→ EXERCISE MATERIAL
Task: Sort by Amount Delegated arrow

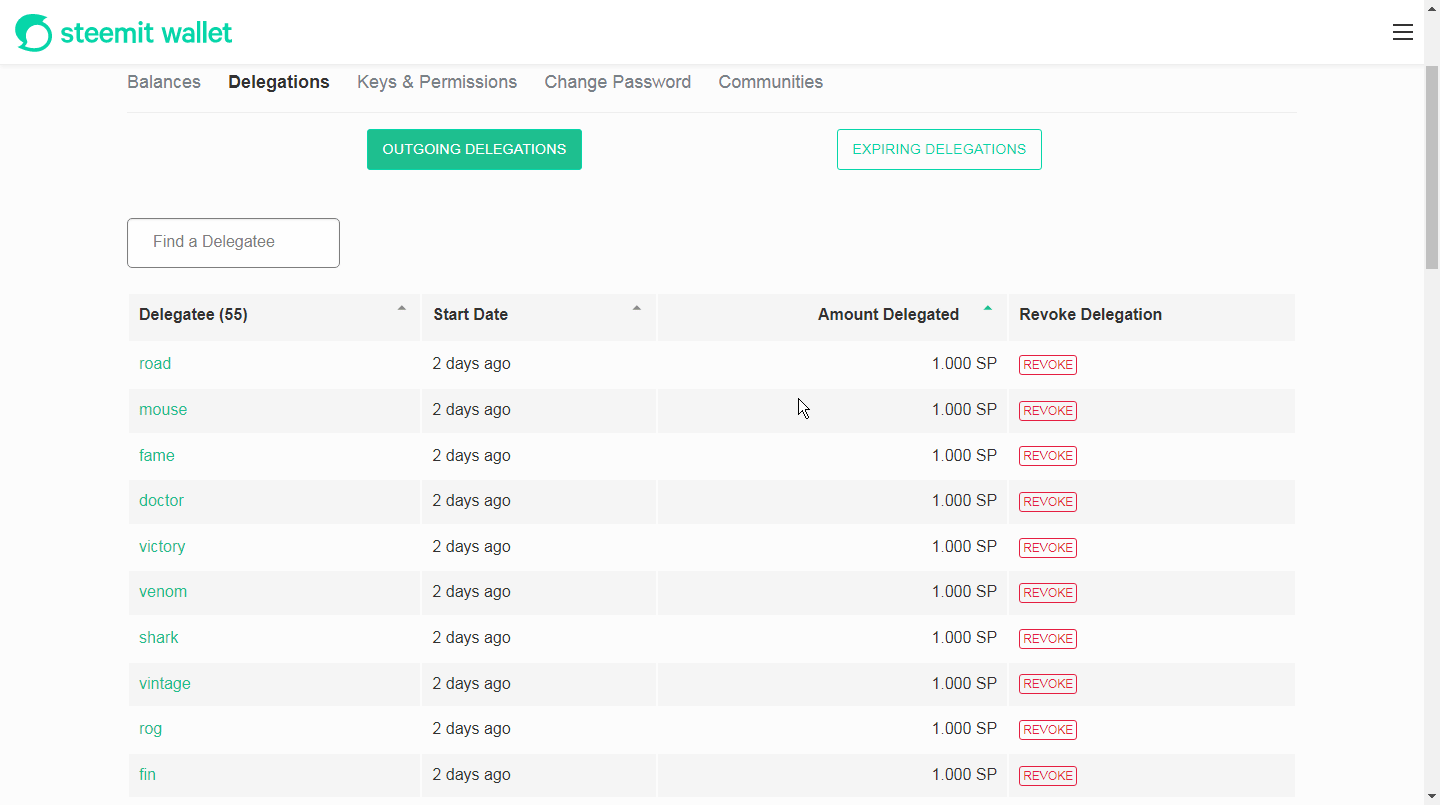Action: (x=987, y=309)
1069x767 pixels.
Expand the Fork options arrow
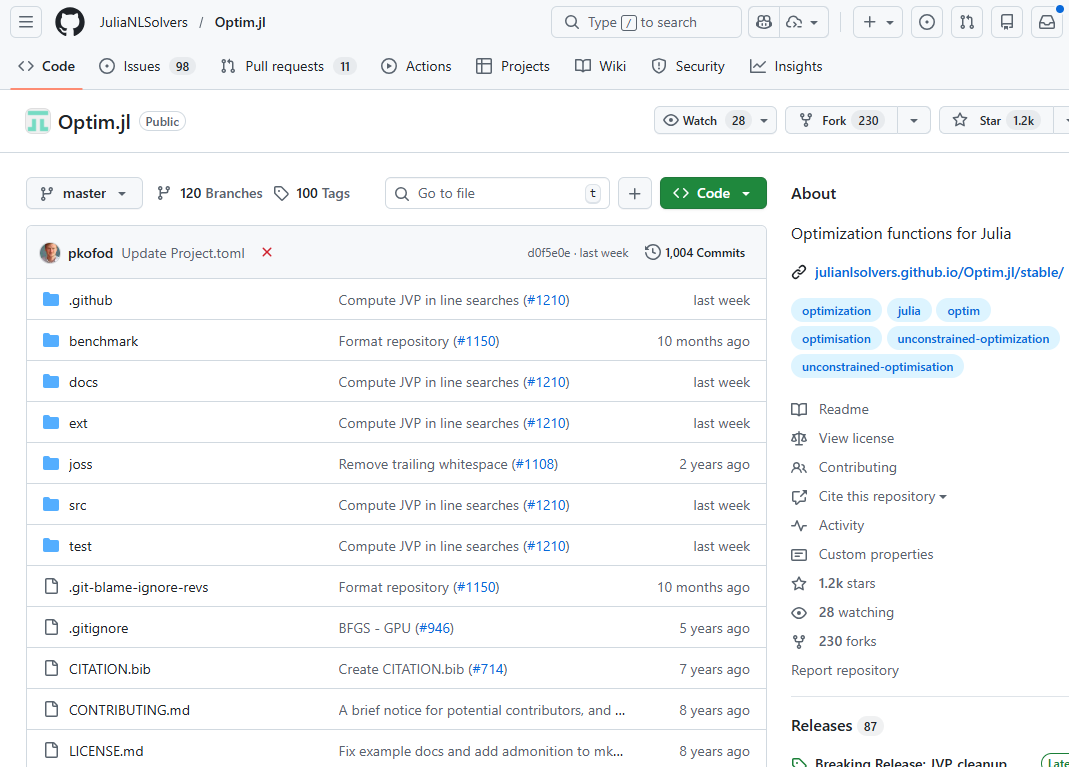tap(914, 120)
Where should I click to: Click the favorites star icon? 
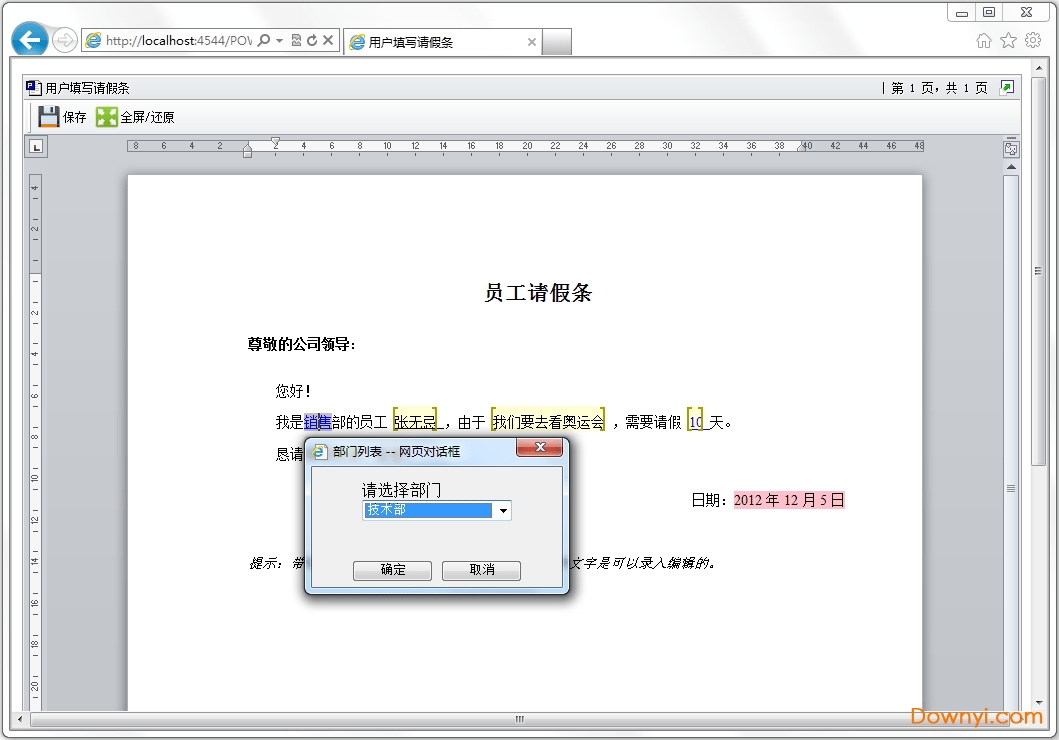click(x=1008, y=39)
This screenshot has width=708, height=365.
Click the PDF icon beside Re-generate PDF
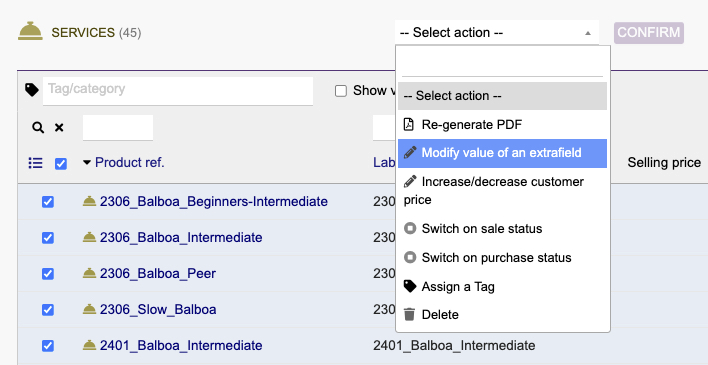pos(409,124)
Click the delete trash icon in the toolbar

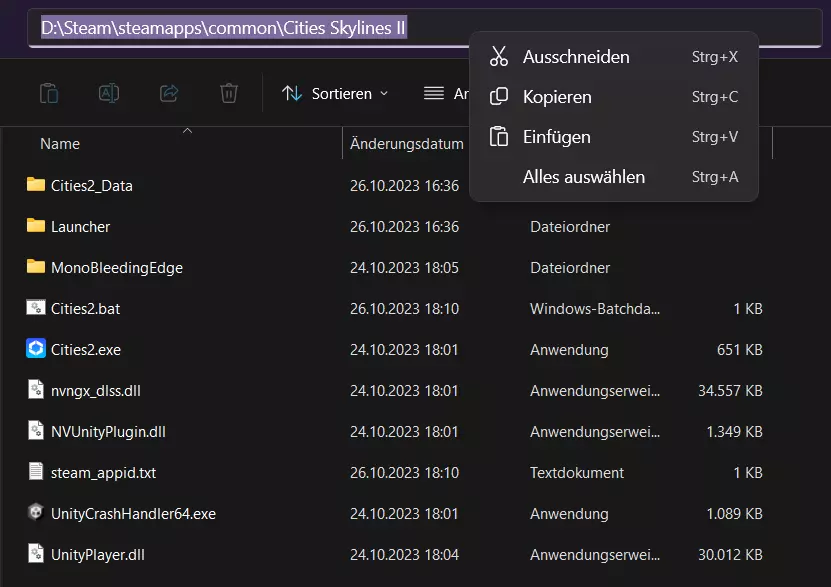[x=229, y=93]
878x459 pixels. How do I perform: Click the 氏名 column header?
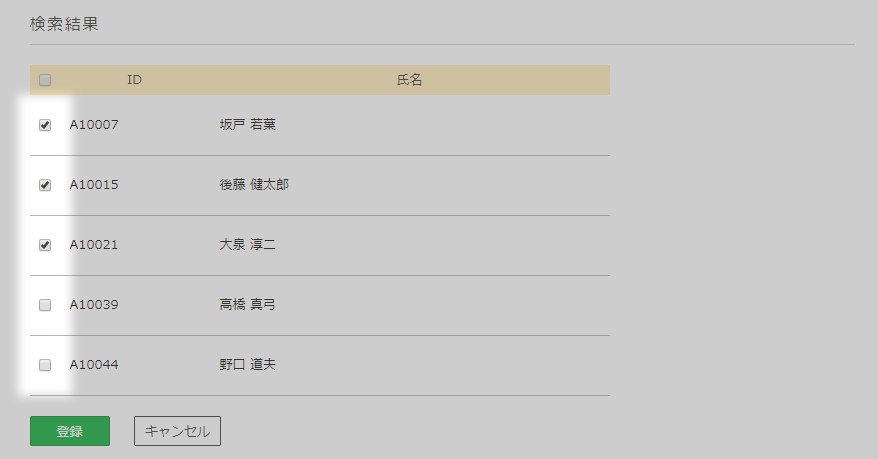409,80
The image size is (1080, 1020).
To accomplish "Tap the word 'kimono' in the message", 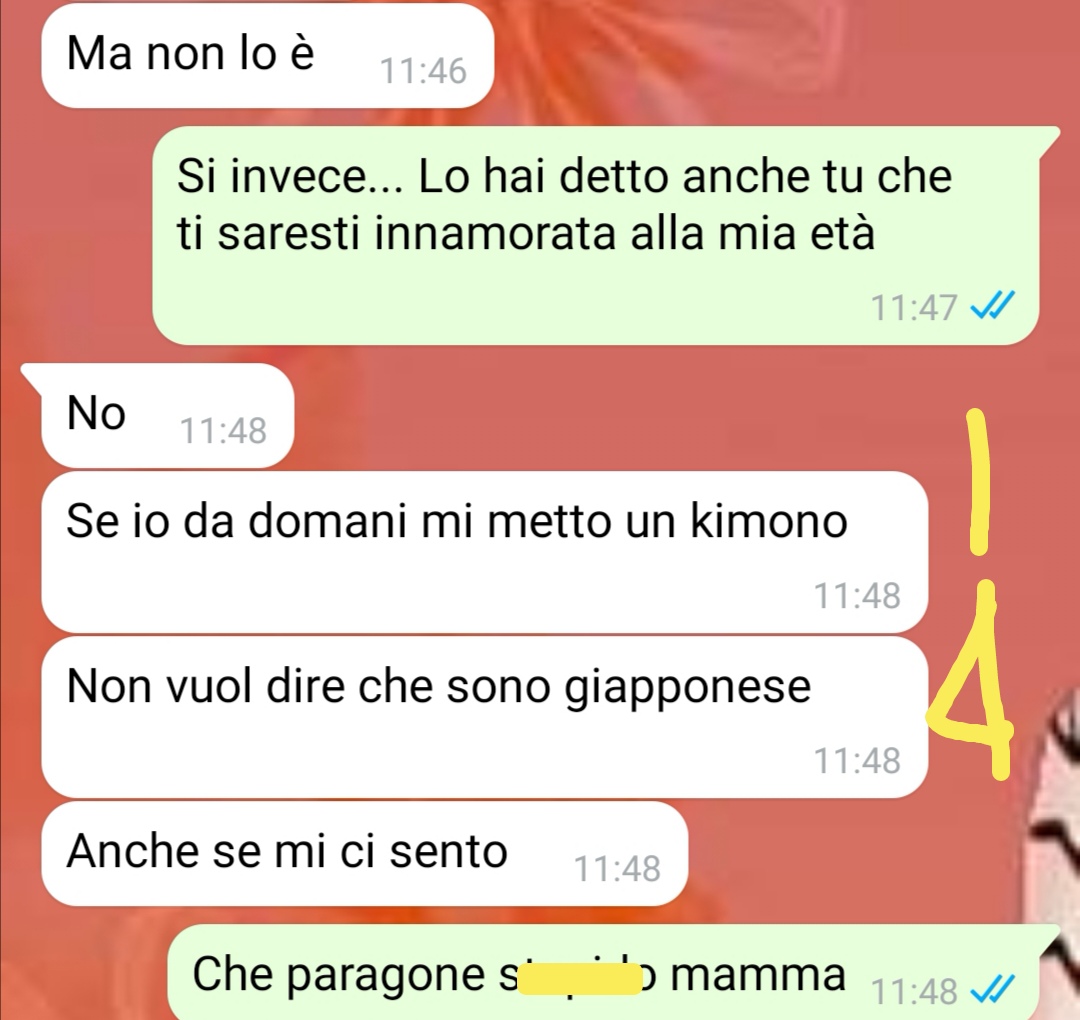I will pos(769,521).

→ TO DO
Tally how many lines in the items above contain the word "arrow". Reply with that number alone.

→ WRITTEN SOLUTION
2